The position of the course might have been moved to a slightly better location to get us out of the wind shadow of the city as well. But the main problem was the lack of support boats and a concerned organizer worried about insurance issues. It was not the fault of the Principle race officer and race committee who wanted us to race...
We need to push for better guidelines on the number of support boats relative to the number of competitors. I agree a couple of jet ski's with competent drivers would have done the job.
it would be interesting to see kiteboarding make it into the olympics.
however, I don't thing the beer slamming, pot smoking, super laid back average pro kiter really shows that olympic athleticism and finesse...
just saying a bunch of people kiting on giant boards with 2 foot fins in tight speedy wetsuits/bodysuits on 80m lines all packed in a giant group doesn't really portray what the average kiter does.
sure it introduces people to kiteboarding, but i really don't think its gonna inspire nearly as many people as say, a freestyle comp.
plus now you have to conform kiteracing to fit into a sailing class and that silly ruleset. why not just have a specific kiteracing tour where you can have rules and regulators much more familiar with the sport.
Even though I really enjoy racing, I see your point. I think that the success of snowboarding in the Olympics probably demonstrates that your idea has good merit. I'd say however that freestyler's have never been organized enough to make a real run at the games. I think that the best way to get kite freestyle into the Olympics would be on the tails of kite racing. I guess only time will tell.
With respect to the riders, if you see the training of Adam, Sean Farley, and Damien, you would have a different opinion of the athleticism. In any case, I agree with Gebi regarding the racing in TX. Under the circumstances the best decision was made and the best racers won. No sense destroying the 10 great races that we did have for the sake of a few sketchy ones.

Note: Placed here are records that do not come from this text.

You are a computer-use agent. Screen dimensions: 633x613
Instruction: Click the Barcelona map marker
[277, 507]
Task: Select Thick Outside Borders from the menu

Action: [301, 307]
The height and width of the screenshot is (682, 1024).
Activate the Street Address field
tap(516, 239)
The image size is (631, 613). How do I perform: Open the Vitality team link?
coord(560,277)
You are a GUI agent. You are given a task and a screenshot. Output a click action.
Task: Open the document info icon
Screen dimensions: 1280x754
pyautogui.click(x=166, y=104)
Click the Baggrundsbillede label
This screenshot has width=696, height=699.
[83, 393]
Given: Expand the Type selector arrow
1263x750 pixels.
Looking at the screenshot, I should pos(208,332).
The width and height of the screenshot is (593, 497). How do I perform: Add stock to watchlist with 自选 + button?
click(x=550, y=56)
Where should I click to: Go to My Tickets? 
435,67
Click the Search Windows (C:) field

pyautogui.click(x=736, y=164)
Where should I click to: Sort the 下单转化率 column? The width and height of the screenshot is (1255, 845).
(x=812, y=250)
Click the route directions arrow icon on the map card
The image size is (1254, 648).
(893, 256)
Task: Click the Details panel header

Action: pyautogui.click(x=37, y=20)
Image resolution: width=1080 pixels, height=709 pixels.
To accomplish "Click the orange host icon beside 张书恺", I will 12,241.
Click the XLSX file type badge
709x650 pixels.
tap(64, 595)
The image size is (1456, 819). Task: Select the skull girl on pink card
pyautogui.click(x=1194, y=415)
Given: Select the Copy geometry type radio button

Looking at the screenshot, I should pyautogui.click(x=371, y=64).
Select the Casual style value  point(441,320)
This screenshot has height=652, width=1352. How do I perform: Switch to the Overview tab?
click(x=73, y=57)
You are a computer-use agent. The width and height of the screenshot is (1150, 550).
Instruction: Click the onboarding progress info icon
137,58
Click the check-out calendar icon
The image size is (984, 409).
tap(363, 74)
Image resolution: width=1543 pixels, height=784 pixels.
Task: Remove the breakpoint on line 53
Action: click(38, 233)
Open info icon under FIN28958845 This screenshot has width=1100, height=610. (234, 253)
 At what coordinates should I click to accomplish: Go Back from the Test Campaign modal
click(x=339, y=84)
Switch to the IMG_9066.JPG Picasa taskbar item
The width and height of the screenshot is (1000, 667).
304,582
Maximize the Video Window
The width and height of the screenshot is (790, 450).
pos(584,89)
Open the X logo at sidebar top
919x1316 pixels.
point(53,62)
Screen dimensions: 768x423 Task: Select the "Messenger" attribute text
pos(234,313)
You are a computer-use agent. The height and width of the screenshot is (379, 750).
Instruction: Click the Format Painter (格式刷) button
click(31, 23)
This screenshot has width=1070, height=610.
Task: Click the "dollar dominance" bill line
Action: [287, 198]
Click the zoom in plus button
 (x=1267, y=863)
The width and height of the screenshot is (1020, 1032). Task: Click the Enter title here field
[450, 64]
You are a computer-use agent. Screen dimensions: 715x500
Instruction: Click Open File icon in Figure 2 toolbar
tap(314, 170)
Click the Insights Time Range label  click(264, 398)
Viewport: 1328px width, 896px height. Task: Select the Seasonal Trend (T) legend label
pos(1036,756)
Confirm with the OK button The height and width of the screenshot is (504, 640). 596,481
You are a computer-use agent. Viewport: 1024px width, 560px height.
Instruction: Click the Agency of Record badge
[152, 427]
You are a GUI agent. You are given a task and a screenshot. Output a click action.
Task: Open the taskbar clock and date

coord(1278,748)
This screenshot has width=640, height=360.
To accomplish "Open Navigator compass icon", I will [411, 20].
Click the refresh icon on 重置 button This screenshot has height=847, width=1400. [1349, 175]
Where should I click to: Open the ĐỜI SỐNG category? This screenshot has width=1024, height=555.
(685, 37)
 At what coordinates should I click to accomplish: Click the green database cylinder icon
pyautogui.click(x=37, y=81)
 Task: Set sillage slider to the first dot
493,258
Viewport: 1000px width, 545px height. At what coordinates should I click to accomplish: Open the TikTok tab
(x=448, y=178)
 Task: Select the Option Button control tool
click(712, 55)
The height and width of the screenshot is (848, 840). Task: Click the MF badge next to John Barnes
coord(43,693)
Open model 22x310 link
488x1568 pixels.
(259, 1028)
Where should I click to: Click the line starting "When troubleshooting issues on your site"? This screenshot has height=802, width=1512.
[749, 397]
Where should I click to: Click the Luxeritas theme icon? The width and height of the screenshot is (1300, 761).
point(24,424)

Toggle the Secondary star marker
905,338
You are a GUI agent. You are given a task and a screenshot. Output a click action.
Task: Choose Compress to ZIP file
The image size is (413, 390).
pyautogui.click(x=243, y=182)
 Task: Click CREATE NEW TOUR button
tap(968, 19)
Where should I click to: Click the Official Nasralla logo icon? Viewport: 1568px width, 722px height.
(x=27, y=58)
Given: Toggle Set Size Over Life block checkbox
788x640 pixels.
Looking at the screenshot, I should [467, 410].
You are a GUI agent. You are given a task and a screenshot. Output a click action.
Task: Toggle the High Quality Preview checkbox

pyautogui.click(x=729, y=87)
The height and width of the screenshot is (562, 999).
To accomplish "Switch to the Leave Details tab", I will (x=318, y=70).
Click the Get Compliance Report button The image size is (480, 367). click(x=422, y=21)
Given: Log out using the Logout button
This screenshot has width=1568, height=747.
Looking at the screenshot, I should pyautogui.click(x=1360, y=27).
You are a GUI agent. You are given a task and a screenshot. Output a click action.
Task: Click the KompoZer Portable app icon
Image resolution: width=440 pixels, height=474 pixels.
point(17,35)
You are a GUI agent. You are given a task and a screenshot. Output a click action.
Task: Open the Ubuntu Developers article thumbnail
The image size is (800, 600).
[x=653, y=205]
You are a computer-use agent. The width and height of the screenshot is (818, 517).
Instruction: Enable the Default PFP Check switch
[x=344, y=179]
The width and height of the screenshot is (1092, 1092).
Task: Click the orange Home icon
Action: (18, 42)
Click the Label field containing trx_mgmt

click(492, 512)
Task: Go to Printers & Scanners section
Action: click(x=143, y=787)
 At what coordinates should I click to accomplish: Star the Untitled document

I am not a fan of "one design" in kite racing however. I simply like the idea of a box rule and limiting the kind of kites that may be able to compete in the future. Ie. no board longer than 6 ft., no kite larger than 18 meters, fins larger than 15 inches, etc. I'm sure that the numbers will start to normalize as we go along.
only one support boat to cover the fleet of 60 plus riders
This seems crazy to me and would not be allowed in the UK. How did insurance cover this?
Is it not in ISAF guidelines, the number of rescue craft per competitors?
i thought it was as for dinghy sailing events i think it has to be one rescue boat per 25 competitors or something like that.
a ratio of 1:12 sounds about the right amount to me for kite racing.
hopefully for the next world each country or team will be allowed a support boat as for me some of the best and most tactical racing is to be had in offshore wind with flat water and gusts and shifts.
Any more info on board/fin design and what sort of sizes the top 20 were using?
cheers and congrats to Adam and Kari.